Document and screenshot pointing listing
************

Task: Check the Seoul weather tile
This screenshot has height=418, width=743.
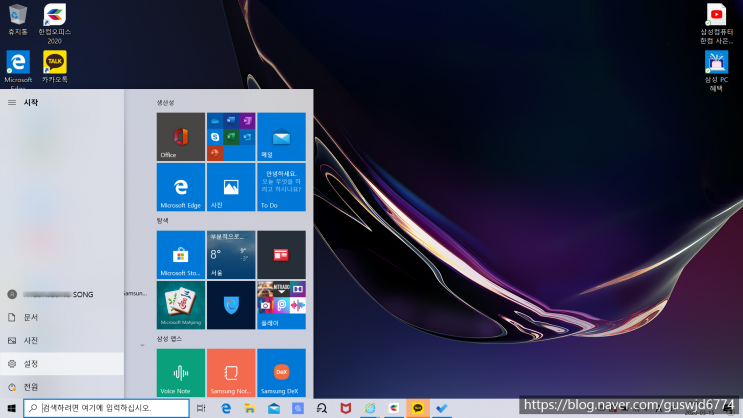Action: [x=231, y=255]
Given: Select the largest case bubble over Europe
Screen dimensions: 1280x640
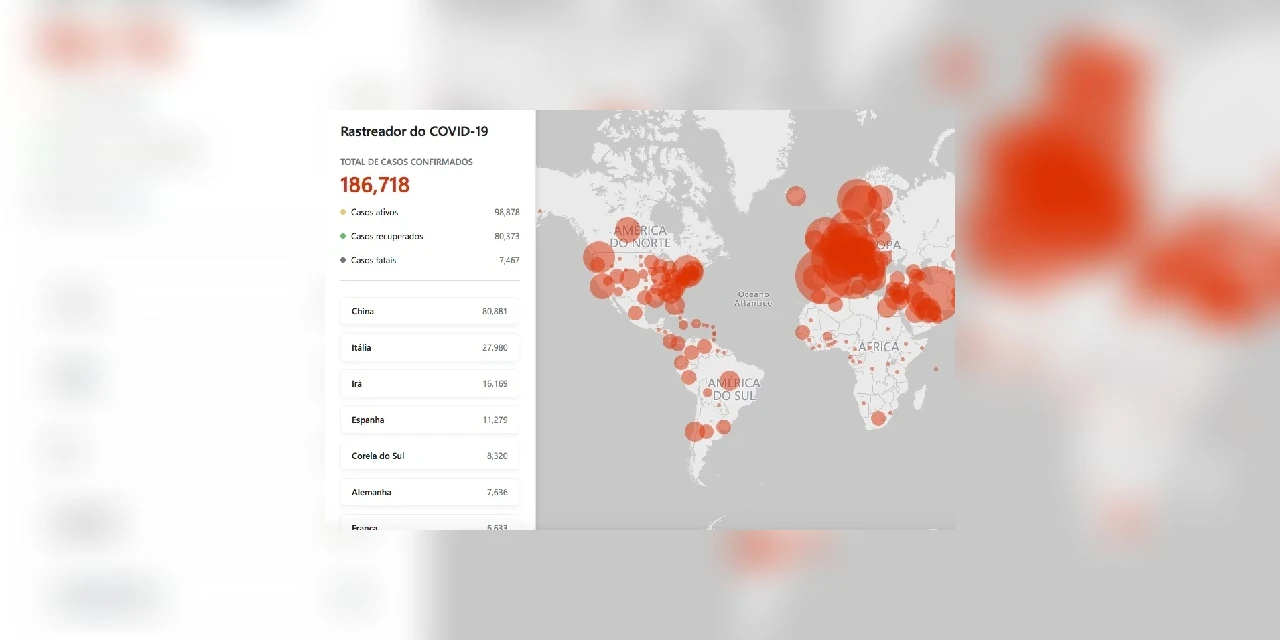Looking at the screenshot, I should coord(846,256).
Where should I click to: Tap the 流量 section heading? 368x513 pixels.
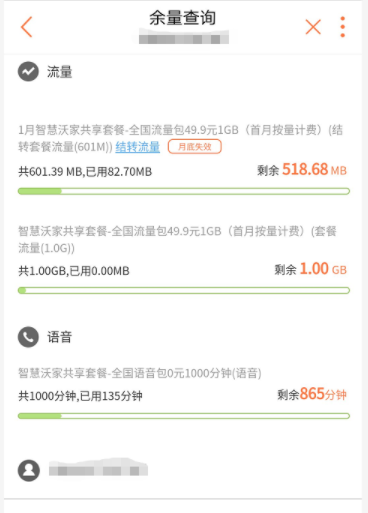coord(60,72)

************

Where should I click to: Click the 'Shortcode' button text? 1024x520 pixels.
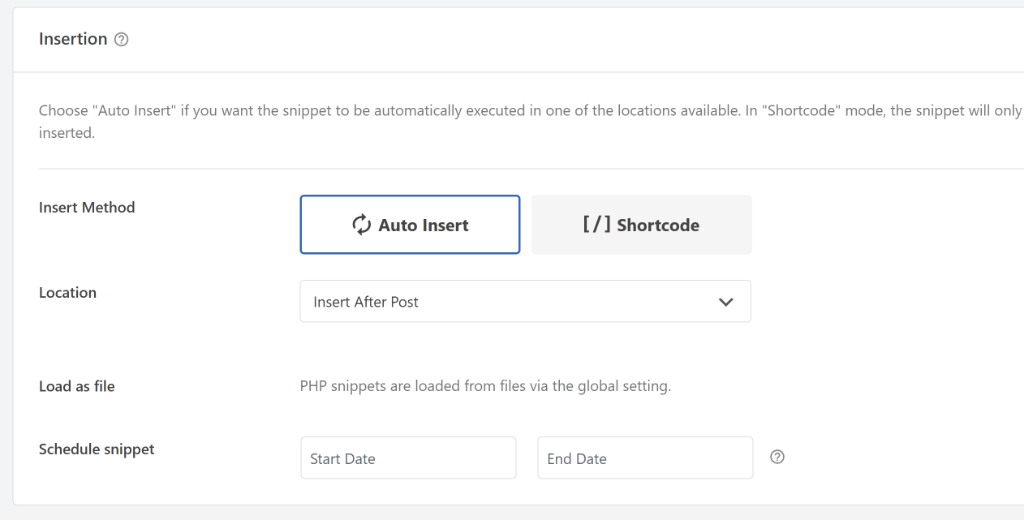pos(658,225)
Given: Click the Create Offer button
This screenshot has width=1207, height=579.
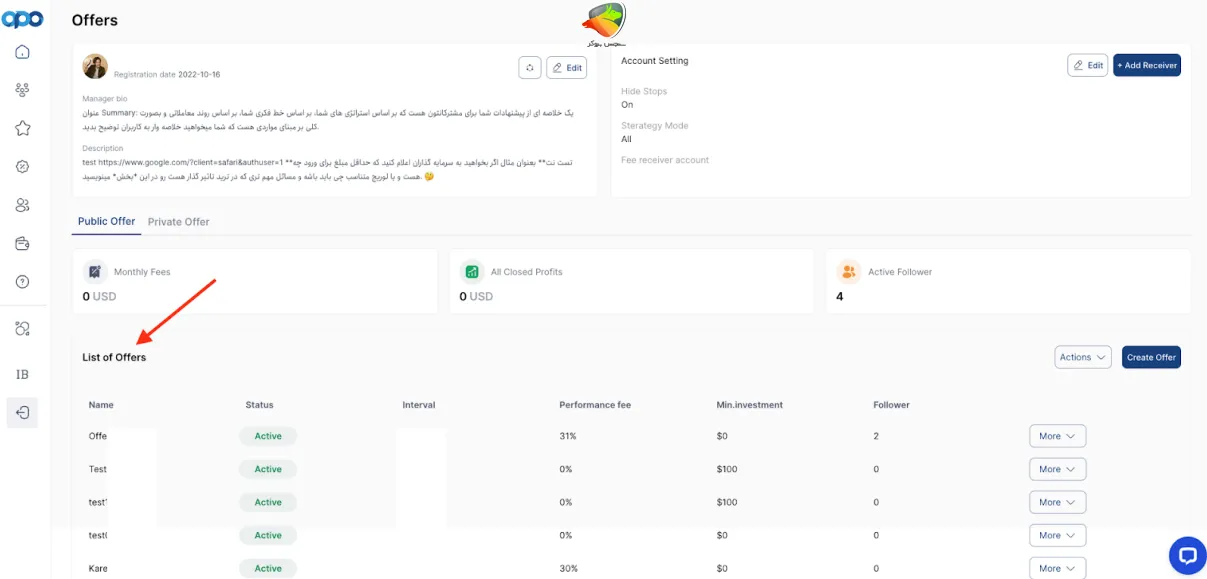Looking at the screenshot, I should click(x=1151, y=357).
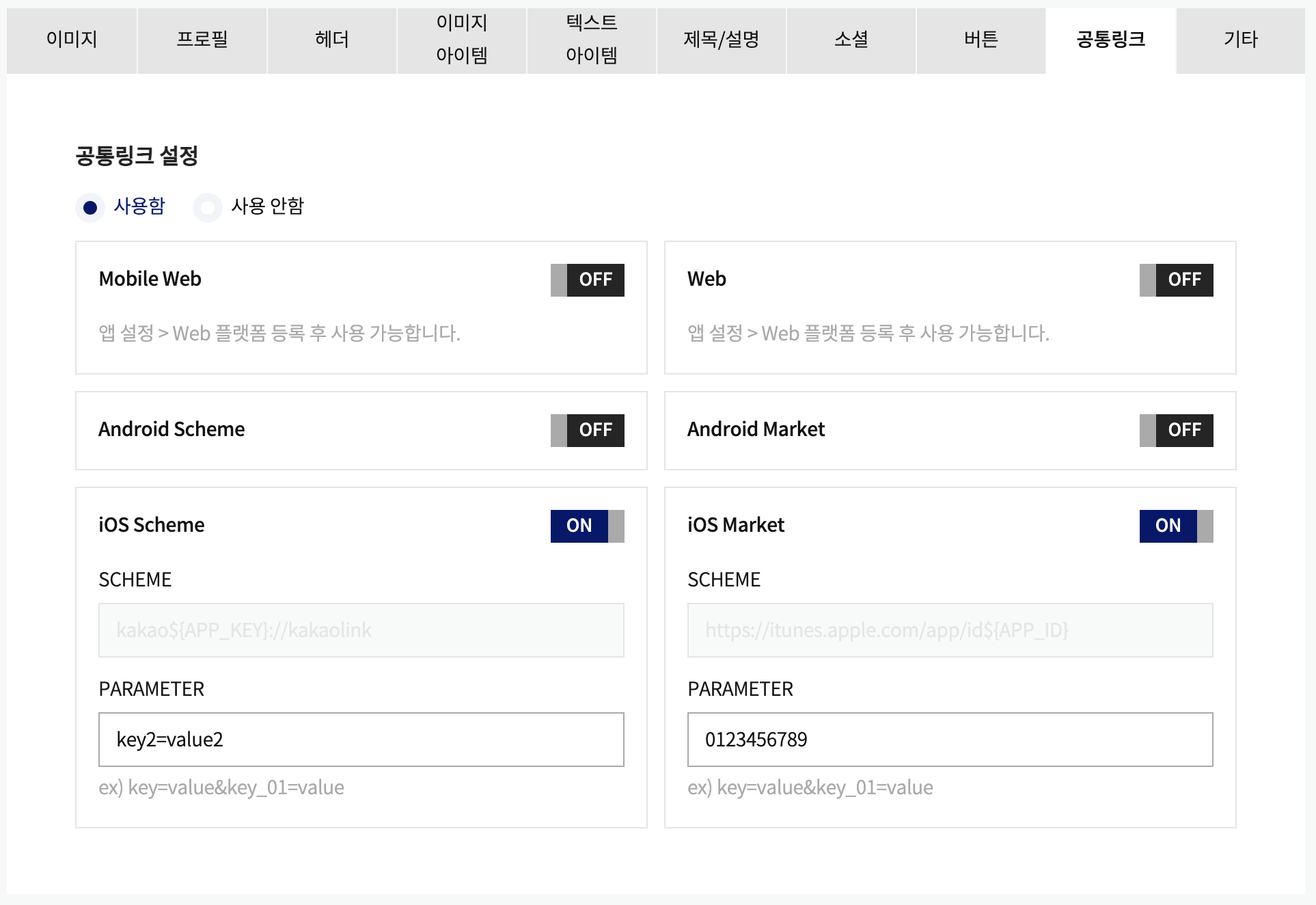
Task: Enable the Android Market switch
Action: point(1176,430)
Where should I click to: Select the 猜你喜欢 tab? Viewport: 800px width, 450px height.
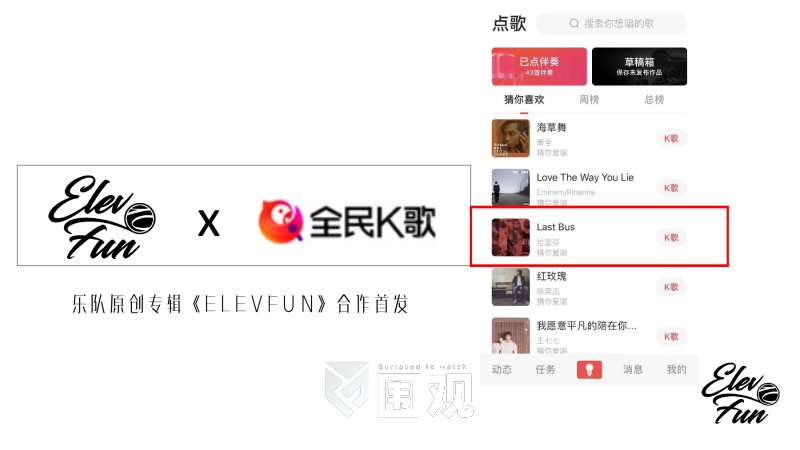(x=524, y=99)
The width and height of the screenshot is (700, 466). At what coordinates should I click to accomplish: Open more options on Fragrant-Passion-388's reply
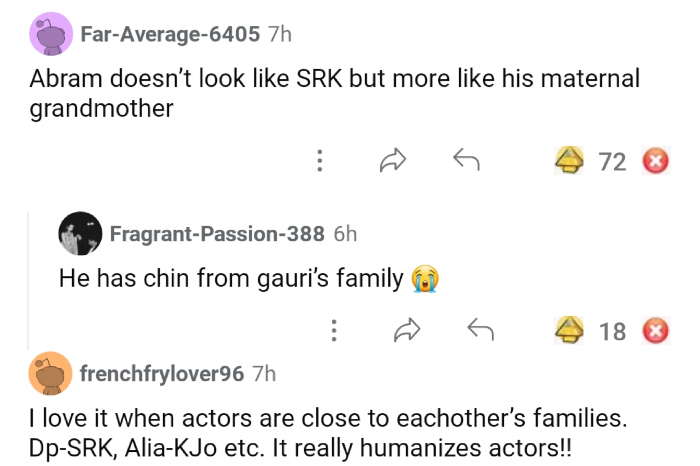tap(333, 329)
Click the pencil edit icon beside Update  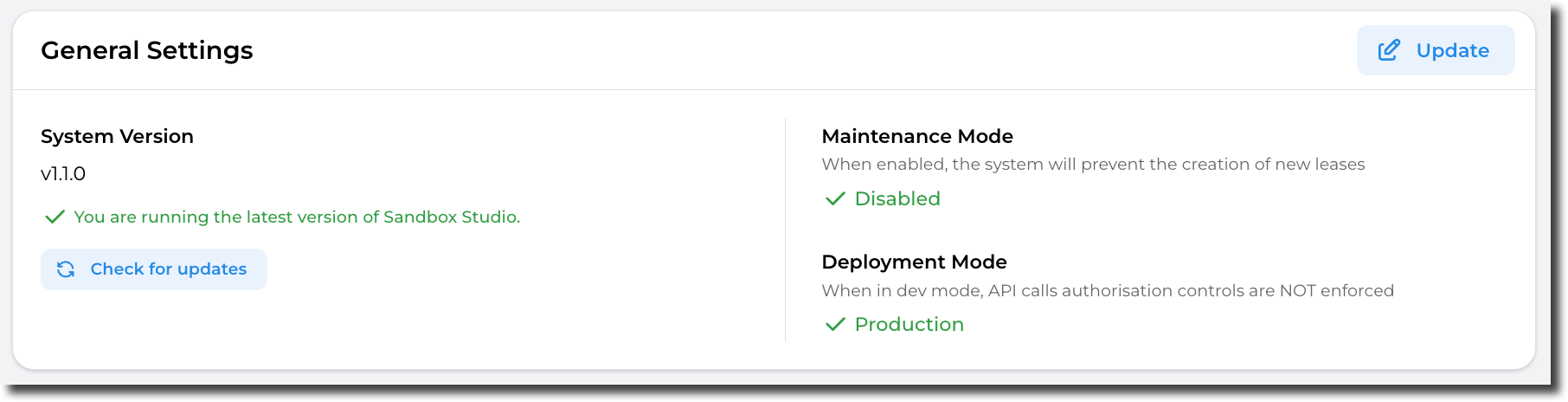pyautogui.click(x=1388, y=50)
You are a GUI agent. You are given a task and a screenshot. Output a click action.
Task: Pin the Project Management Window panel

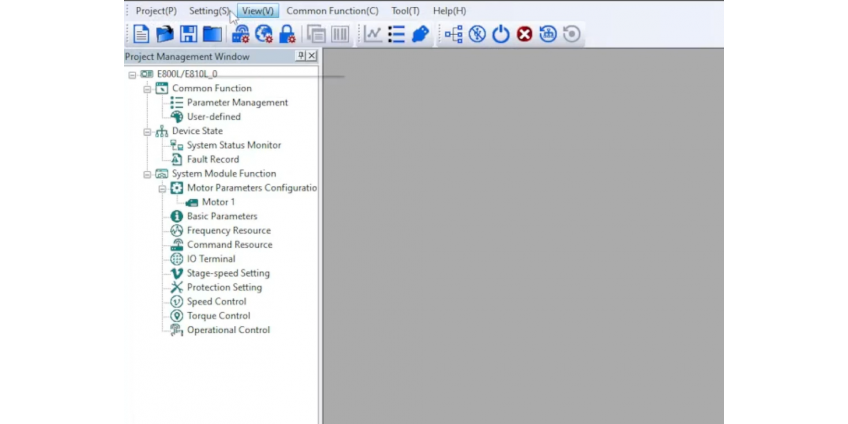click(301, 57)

************

• **Task brief**
Rewrite everything from the line containing "You are a GUI" down to the line containing "click(301, 57)", swapping "Pin" for "Dock" and leaving all else unchanged. Omit the pictures from your answer.

• **Correct response**
You are a GUI agent. You are given a task and a screenshot. Output a click action.
Task: Dock the Project Management Window panel

click(301, 57)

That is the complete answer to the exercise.